Herkesin kafası yukarı doğru kalkarken Maddie'nin havada kalışına tanık oldular. Bunu yapabildiğini bilmiyorlardı açıkçası ama çokta önemli değildi. Kurtlarda yerden bir kaç metre yükseğe kadar zıplaya bilen yaratıklardı.

Maddie iki elini yana doğru açtı. Tam Black'e hamle yapmak üzere kollarını ileri doğru savurmuştu ki Ronnie içgüdüsel olarak  çığlık attı. Bu sefer sesi kendi kontrolü altındaydı. Çığlığını ona karşı bir silah olarak kullanıyordu. İnce tiz çığlığını elleri ile Maddie'nin üzerine doğru yönlendirdi. Ses dalgaları Maddie'yi olduğu yerden bir kaç metre geriye doğru savurdu.

Black bu fırsat anını değerlendirmek istercesine hızla ileri doğru koştu. Maddie'yi ayak bileğinden kavrayarak yere doğru  hızla çekerek düşürdü. Ama Maddie'nin pes etmeye hiç niyeti yoktu. Bir yılan gibi kıvrılarak Black'in elleri arasından kurtuldu ve yeniden havaya doğru süzüldü.

Ronnie'nin çığlığı kesilirken devreye Theo ve Rex girdi.  Theo bir boğa gibi tek bir ayağını yere sürttü ve hızlıca koşup yerden bir kaç metre yükseğe sıçradı. Maddie kendisine doğru gelen iri cüsseli bedeni fark ederek havada bir takla attı ve onun hamlesini boşa çıkarttı. Tam çan ile arasında bir metreden az kalmıştı ki Rex bu sefer Theo'nun yapamadığı hamleyi yapmaya çalıştı.

Kalın parmakları ile Maddie'nin ayak bileğini sıkıca kavradı. Maddie buna rağmen pes etmiyordu. Bu kadar yaklaşmışken arkasını dönüp kaçması tam bir aptallık olurdu. Ne olursa olsun amacına ulaşmaktan başka çaresi yoktu. Bu kanlı bir intikam meselesiydi.

Maddie bileğinde ki bombeli parmaklara baktı. Eğildi ve Rex'in bileğini sıkıca kavrayarak onu yukarı doğru kendisine çekti.

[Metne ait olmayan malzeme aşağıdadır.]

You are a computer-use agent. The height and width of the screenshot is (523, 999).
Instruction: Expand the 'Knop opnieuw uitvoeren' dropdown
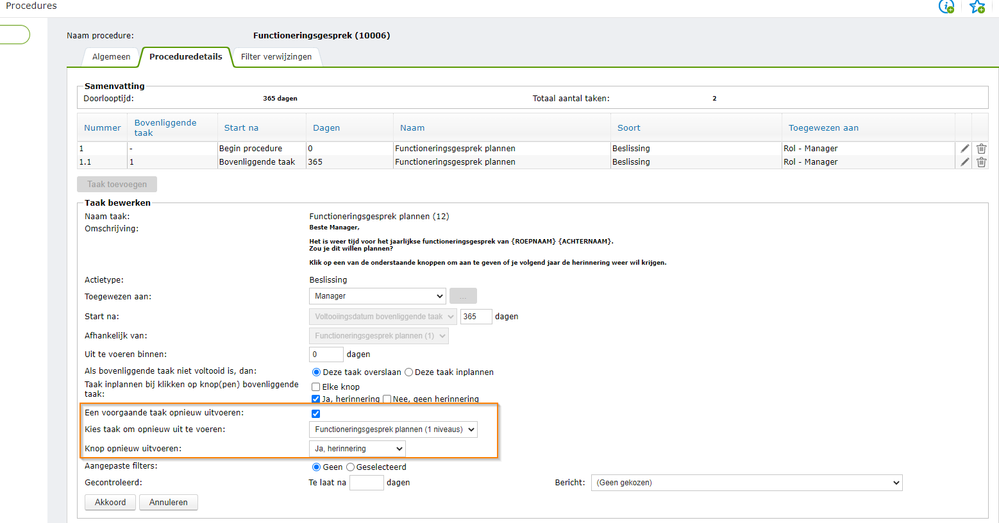click(x=358, y=449)
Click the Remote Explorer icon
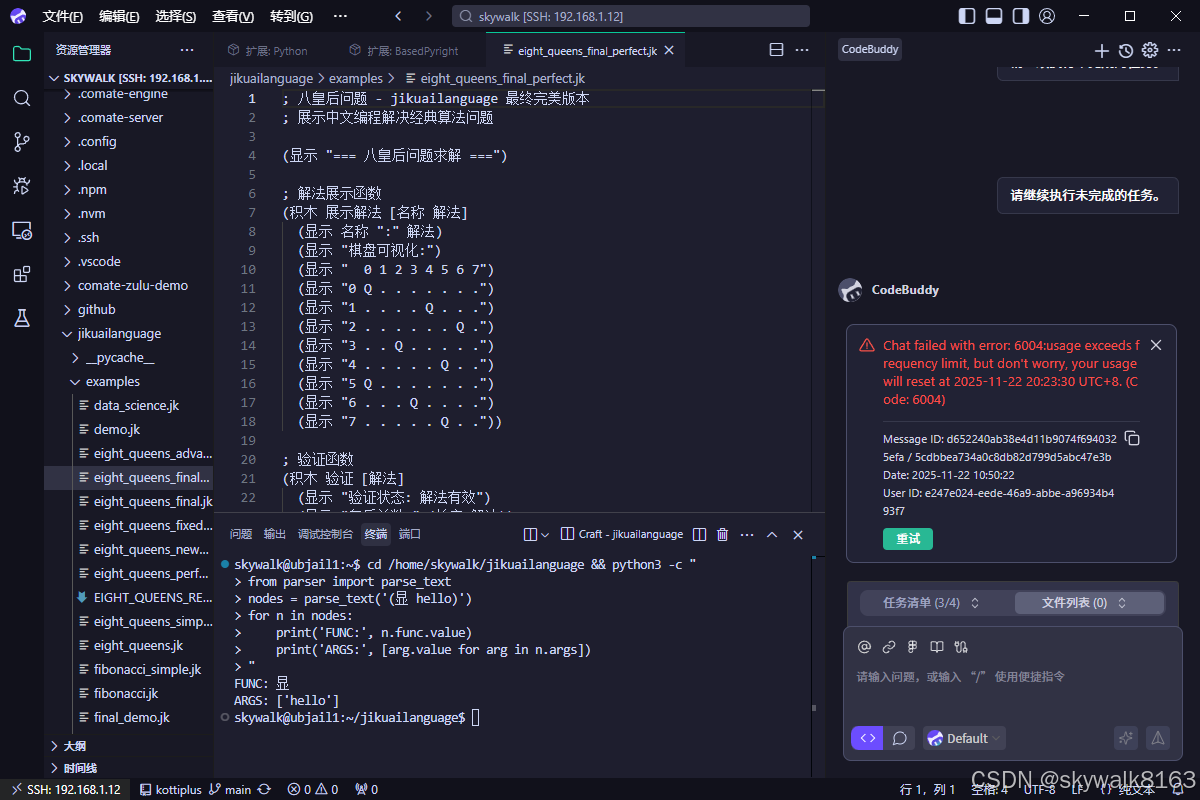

Rex oldukça güçlü bir druid ile karşı karşıya olduğunu onun gücüne karşılık veremeyip ayaklarının yerden kesilmesi ile anladı. Ronnie çığlık atamıyordu çünkü bu sefer Rex araya girmişti. Çığlığı ona zarar verebilirdi bu riski göze alamazdı.

Maddie  Rex'in bileğini daha da sıkı kavradı  ve onu yukarı çekip karşısında duran  kalın gövdeli ağaca doğru savurdu. Ronnie'nin o an dudaklarından kısa bir inleme sesi çıktı. Rex'in durumuna bakmak için hızla ona doğru koşarken ayağı hiç görmedi toprak zemin üzerinde bir kısmı çıkmış olan ağacın kök parçasına takıldı ve yere doğru kapaklandı.

Sonra kulakları sağır eden o ses duyuldu. Maddie çana ulaşmış ve çalmıştı.